BenchmarksError Rate
To track how accurately the program was predicting the next possible map, the predicted map would be saved and compared to the next inputted map. Using a Hamming distance method, the number of keep ownerships that were not the same would be the error of the last prediction. Since our data had consistency problem on the account manual data collecting, the sums of the last 5 errors would be used to output an average error rate which were used as benchmarks in order to determine if the programs predictions were becoming more accurate. The error benchmarks also revealed how inconsistency in collected data affected the accuracy of the program. When data was collected at a consistent rate (avg. 1 hour) then the average error rate would eventually decrease, signifying that it was predicting more accurately in relation to the correct momentums of the 3 factions. However, when long breaks between data occurred, the error rate would spike as a result of the changes in momentums not being weighted properly. This problem eventually corrects itself as the momentums shift to more accurately reflect direction and rate of faction control spread.
Time
The more data is retrieved, the faster the algorithm performs overall, starting at a worst time of O(n^3) it is gradually performing closer to an average time of O(n log n) time efficiency where n is the number of timestamps in the history. This is because as more historical vectors are added, then it becomes less likely to have multiple vectors with the same minimum Euclidean distances.
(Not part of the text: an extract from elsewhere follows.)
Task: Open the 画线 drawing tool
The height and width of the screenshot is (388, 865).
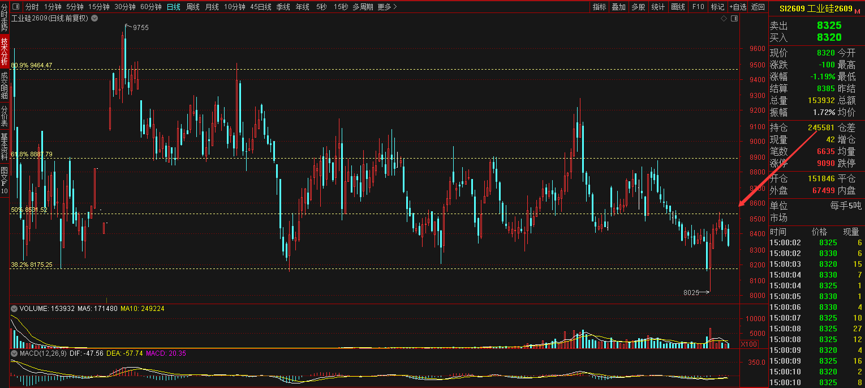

Eventually to the point where there is only one minimum value found and running through the hemming has no effect on time narrowing down a prediction because duplicate vectors with an eventually reach Euclidean distance of 0 would have the same Hamming distance as well. Leaving just momentum checks to find the best map out of the filtered best possible vectors. This was measured by the amount of time it took to calculate a prediction for every time a historical vector was added, where time to complete the operation was measured in microseconds.
Results
As can be seen in figure 3, our program successfully converges to a relatively low error rate, meaning that it more and more successfully begins to predict which keeps will be taken by which faction next. This is, of course, assuming that data collection is consistent and constant. However, even when data was not collected consistently and the error rate went up, the continuous addition of new consistent data and use of momentums as weights eventually brought the error rate back down to a higher average accuracy.
Discussion
While the error does indeed converge and decrease over time, there is one massive barrier standing in the way of this being an effective way to predict faction movements: Data collection must be done by hand. This means getting a screenshot of the PVP map as it stands every hour or so and translating that into a vector of current faction holdings. Elder Scrolls Online has recently been plagued by automated scripts and bots designed to maximize the amount of resources a player gains by automating boss killing and treasure collecting. As such, Zenimax has begun to crack down on the use of any automated scripts, including those that simply collect data. Therefore all data collection for this program must be done by hand. This can leave massive gaps in between periods of time, in which significantly new data may have been generated. As the program is more efficient and effective the more data it has, this means that a significant amount of time must be spent simply collecting the data for use and translating it. Should this crackdown be lifted or permission from Zenimax gained to collect data autonomously, then this program would be much more viable in the long run. Should this data be able to be collected autonomously, the program could be expanded to include connections between keeps to account for such things as travel difficulty. It could also include strategic resource locations. These could be used in conjunction with the current keep ownership vectors to more easily narrow down troop movements and get higher prediction accuracies. However while autonomous data collection is not allowed, these options are not viable.